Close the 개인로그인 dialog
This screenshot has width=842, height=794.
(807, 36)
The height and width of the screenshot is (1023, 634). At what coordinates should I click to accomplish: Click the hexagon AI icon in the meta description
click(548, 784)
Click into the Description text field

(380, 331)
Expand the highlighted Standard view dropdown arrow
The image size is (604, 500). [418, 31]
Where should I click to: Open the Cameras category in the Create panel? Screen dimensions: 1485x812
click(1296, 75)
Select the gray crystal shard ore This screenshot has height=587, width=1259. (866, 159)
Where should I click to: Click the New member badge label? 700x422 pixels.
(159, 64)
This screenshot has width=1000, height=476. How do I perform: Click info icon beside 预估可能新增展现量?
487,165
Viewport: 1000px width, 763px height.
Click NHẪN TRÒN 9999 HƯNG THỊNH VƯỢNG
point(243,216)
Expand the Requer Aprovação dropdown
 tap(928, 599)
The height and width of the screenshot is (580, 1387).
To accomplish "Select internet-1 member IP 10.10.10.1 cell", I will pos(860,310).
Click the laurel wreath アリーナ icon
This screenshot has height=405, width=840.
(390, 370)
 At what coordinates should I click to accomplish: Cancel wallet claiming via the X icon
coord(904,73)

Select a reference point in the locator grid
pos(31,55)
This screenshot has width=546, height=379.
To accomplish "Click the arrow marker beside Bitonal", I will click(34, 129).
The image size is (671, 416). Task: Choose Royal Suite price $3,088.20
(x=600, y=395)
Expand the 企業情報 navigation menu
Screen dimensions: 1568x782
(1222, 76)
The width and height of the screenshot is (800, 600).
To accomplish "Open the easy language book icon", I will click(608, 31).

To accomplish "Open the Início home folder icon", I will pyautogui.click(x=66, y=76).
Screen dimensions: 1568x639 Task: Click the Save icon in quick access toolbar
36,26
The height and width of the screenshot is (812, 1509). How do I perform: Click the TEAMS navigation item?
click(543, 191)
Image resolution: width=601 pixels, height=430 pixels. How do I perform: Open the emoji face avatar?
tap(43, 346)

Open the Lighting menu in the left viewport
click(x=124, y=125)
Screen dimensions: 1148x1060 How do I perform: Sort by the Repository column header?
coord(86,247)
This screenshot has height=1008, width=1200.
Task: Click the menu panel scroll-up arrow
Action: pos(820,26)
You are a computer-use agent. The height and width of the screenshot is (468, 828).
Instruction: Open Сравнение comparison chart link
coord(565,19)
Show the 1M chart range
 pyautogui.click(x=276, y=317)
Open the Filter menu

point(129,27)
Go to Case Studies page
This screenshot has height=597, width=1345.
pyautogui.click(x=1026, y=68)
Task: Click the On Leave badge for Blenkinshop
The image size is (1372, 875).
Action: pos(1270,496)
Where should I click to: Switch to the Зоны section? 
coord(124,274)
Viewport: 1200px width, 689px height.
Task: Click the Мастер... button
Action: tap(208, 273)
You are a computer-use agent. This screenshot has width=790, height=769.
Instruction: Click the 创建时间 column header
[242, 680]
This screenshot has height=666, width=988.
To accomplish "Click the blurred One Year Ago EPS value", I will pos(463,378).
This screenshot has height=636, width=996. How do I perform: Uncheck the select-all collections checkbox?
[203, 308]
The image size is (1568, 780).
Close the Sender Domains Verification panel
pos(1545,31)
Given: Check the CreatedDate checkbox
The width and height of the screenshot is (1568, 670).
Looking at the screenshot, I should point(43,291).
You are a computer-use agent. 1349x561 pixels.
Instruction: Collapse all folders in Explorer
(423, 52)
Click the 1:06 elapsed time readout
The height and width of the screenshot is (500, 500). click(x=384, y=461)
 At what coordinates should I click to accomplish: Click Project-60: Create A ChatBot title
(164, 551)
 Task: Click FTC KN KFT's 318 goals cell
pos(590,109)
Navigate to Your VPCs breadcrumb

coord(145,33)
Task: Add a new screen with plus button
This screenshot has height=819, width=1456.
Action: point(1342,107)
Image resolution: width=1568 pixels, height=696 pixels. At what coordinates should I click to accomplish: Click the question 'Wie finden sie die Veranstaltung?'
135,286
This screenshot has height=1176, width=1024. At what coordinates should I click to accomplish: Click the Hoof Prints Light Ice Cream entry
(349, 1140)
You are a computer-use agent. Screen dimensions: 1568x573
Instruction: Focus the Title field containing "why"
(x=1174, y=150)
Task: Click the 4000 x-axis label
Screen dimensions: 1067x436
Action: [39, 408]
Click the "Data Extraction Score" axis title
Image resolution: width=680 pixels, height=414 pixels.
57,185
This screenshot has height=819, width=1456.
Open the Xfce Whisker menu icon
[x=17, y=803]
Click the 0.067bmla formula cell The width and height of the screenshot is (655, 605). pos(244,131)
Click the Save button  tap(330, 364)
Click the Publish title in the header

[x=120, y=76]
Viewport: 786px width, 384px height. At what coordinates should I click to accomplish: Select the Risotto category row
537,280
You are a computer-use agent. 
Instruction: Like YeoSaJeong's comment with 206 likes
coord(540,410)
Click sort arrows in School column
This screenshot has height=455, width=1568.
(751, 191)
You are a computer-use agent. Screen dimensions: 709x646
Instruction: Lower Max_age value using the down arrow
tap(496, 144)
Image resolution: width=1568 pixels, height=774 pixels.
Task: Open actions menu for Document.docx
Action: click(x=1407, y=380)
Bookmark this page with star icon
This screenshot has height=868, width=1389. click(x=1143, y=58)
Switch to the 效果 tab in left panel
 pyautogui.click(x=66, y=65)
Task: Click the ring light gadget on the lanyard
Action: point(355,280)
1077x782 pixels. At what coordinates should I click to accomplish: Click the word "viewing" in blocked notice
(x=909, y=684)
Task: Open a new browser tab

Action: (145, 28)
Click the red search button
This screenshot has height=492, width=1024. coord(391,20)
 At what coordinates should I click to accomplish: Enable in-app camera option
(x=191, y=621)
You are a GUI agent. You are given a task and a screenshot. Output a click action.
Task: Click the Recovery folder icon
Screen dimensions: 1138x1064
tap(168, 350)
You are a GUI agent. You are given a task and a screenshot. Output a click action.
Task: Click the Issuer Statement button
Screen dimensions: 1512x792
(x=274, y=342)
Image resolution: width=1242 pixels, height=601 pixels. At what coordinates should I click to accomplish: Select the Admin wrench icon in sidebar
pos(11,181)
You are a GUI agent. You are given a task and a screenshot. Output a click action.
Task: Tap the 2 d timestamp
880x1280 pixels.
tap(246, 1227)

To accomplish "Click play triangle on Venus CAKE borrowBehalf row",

_YOUR OBJECTIVE_
Put all of the material above into a numbered list, one line per item, leaving out the blank lines.

_REPLY_
1. Close the 개인로그인 dialog
2. This screenshot has width=842, height=794.
3. (807, 36)
4. The height and width of the screenshot is (1023, 634). At what coordinates should I click to accomplish: Click the hexagon AI icon in the meta description
5. click(548, 784)
6. Click into the Description text field
7. (380, 331)
8. Expand the highlighted Standard view dropdown arrow
9. The image size is (604, 500). [418, 31]
10. Where should I click to: Open the Cameras category in the Create panel? Screen dimensions: 1485x812
11. click(1296, 75)
12. Select the gray crystal shard ore This screenshot has height=587, width=1259. (866, 159)
13. Where should I click to: Click the New member badge label? 700x422 pixels.
14. (159, 64)
15. This screenshot has width=1000, height=476. How do I perform: Click info icon beside 预估可能新增展现量?
16. 487,165
17. Viewport: 1000px width, 763px height.
18. Click NHẪN TRÒN 9999 HƯNG THỊNH VƯỢNG
19. point(243,216)
20. Expand the Requer Aprovação dropdown
21.  tap(928, 599)
22. The height and width of the screenshot is (580, 1387).
23. To accomplish "Select internet-1 member IP 10.10.10.1 cell", I will pos(860,310).
24. Click the laurel wreath アリーナ icon
25. This screenshot has height=405, width=840.
26. (390, 370)
27.  At what coordinates should I click to accomplish: Cancel wallet claiming via the X icon
28. coord(904,73)
29. Select a reference point in the locator grid
30. pos(31,55)
31. This screenshot has width=546, height=379.
32. To accomplish "Click the arrow marker beside Bitonal", I will click(34, 129).
33. The image size is (671, 416). Task: Choose Royal Suite price $3,088.20
34. (x=600, y=395)
35. Expand the 企業情報 navigation menu
36. Screen dimensions: 1568x782
37. (1222, 76)
38. The width and height of the screenshot is (800, 600).
39. To accomplish "Open the easy language book icon", I will click(608, 31).
40. To accomplish "Open the Início home folder icon", I will pyautogui.click(x=66, y=76).
41. Screen dimensions: 1568x639 Task: Click the Save icon in quick access toolbar
42. 36,26
43. The height and width of the screenshot is (812, 1509). How do I perform: Click the TEAMS navigation item?
44. click(543, 191)
45. Image resolution: width=601 pixels, height=430 pixels. How do I perform: Open the emoji face avatar?
46. tap(43, 346)
47. Open the Lighting menu in the left viewport
48. click(x=124, y=125)
49. Screen dimensions: 1148x1060 How do I perform: Sort by the Repository column header?
50. coord(86,247)
51. This screenshot has height=1008, width=1200.
52. Task: Click the menu panel scroll-up arrow
53. Action: pos(820,26)
54. You are a computer-use agent. The height and width of the screenshot is (468, 828).
55. Instruction: Open Сравнение comparison chart link
56. coord(565,19)
57. Show the 1M chart range
58.  pyautogui.click(x=276, y=317)
59. Open the Filter menu
60. point(129,27)
61. Go to Case Studies page
62. This screenshot has height=597, width=1345.
63. pyautogui.click(x=1026, y=68)
64. Task: Click the On Leave badge for Blenkinshop
65. The image size is (1372, 875).
66. Action: pos(1270,496)
67. Where should I click to: Switch to the Зоны section? 
68. coord(124,274)
69. Viewport: 1200px width, 689px height.
70. Task: Click the Мастер... button
71. Action: tap(208, 273)
72. You are a computer-use agent. This screenshot has width=790, height=769.
73. Instruction: Click the 创建时间 column header
74. [242, 680]
75. This screenshot has height=666, width=988.
76. To accomplish "Click the blurred One Year Ago EPS value", I will pos(463,378).
77. This screenshot has height=636, width=996. How do I perform: Uncheck the select-all collections checkbox?
78. [203, 308]
79. The image size is (1568, 780).
80. Close the Sender Domains Verification panel
81. pos(1545,31)
82. Given: Check the CreatedDate checkbox
83. The width and height of the screenshot is (1568, 670).
84. Looking at the screenshot, I should point(43,291).
85. You are a computer-use agent. 1349x561 pixels.
86. Instruction: Collapse all folders in Explorer
87. (423, 52)
88. Click the 1:06 elapsed time readout
89. The height and width of the screenshot is (500, 500). click(x=384, y=461)
90.  At what coordinates should I click to accomplish: Click Project-60: Create A ChatBot title
91. (164, 551)
92.  Task: Click FTC KN KFT's 318 goals cell
93. pos(590,109)
94. Navigate to Your VPCs breadcrumb
95. coord(145,33)
96. Task: Add a new screen with plus button
97. This screenshot has height=819, width=1456.
98. Action: point(1342,107)
99. Image resolution: width=1568 pixels, height=696 pixels. At what coordinates should I click to accomplish: Click the question 'Wie finden sie die Veranstaltung?'
100. 135,286
101. This screenshot has height=1176, width=1024. At what coordinates should I click to accomplish: Click the Hoof Prints Light Ice Cream entry
102. (349, 1140)
103. You are a computer-use agent. Screen dimensions: 1568x573
104. Instruction: Focus the Title field containing "why"
105. (x=1174, y=150)
106. Task: Click the 4000 x-axis label
107. Screen dimensions: 1067x436
108. Action: [39, 408]
109. Click the "Data Extraction Score" axis title
110. Image resolution: width=680 pixels, height=414 pixels.
111. 57,185
112. This screenshot has height=819, width=1456.
113. Open the Xfce Whisker menu icon
114. [x=17, y=803]
115. Click the 0.067bmla formula cell The width and height of the screenshot is (655, 605). pos(244,131)
116. Click the Save button  tap(330, 364)
117. Click the Publish title in the header
118. [x=120, y=76]
119. Viewport: 786px width, 384px height. At what coordinates should I click to accomplish: Select the Risotto category row
120. 537,280
121. You are a computer-use agent. 
122. Instruction: Like YeoSaJeong's comment with 206 likes
123. coord(540,410)
124. Click sort arrows in School column
125. This screenshot has height=455, width=1568.
126. (751, 191)
127. You are a computer-use agent. Screen dimensions: 709x646
128. Instruction: Lower Max_age value using the down arrow
129. tap(496, 144)
130. Image resolution: width=1568 pixels, height=774 pixels.
131. Task: Open actions menu for Document.docx
132. Action: click(x=1407, y=380)
133. Bookmark this page with star icon
134. This screenshot has height=868, width=1389. click(x=1143, y=58)
135. Switch to the 效果 tab in left panel
136.  pyautogui.click(x=66, y=65)
137. Task: Click the ring light gadget on the lanyard
138. Action: point(355,280)
139. 1077x782 pixels. At what coordinates should I click to accomplish: Click the word "viewing" in blocked notice
140. (x=909, y=684)
141. Task: Open a new browser tab
142. Action: (145, 28)
143. Click the red search button
144. This screenshot has height=492, width=1024. coord(391,20)
145.  At what coordinates should I click to accomplish: Enable in-app camera option
146. (x=191, y=621)
147. You are a GUI agent. You are given a task and a screenshot. Output a click action.
148. Task: Click the Recovery folder icon
149. Screen dimensions: 1138x1064
150. tap(168, 350)
151. You are a GUI agent. You are given a task and a screenshot. Output a click action.
152. Task: Click the Issuer Statement button
153. Screen dimensions: 1512x792
154. (x=274, y=342)
155. Image resolution: width=1242 pixels, height=601 pixels. At what coordinates should I click to accomplish: Select the Admin wrench icon in sidebar
156. pos(11,181)
157. You are a GUI agent. You are given a task and a screenshot. Output a click action.
158. Task: Tap the 2 d timestamp
159. 880x1280 pixels.
160. tap(246, 1227)
161. To accomplish "Click play triangle on Venus CAKE borrowBehalf row",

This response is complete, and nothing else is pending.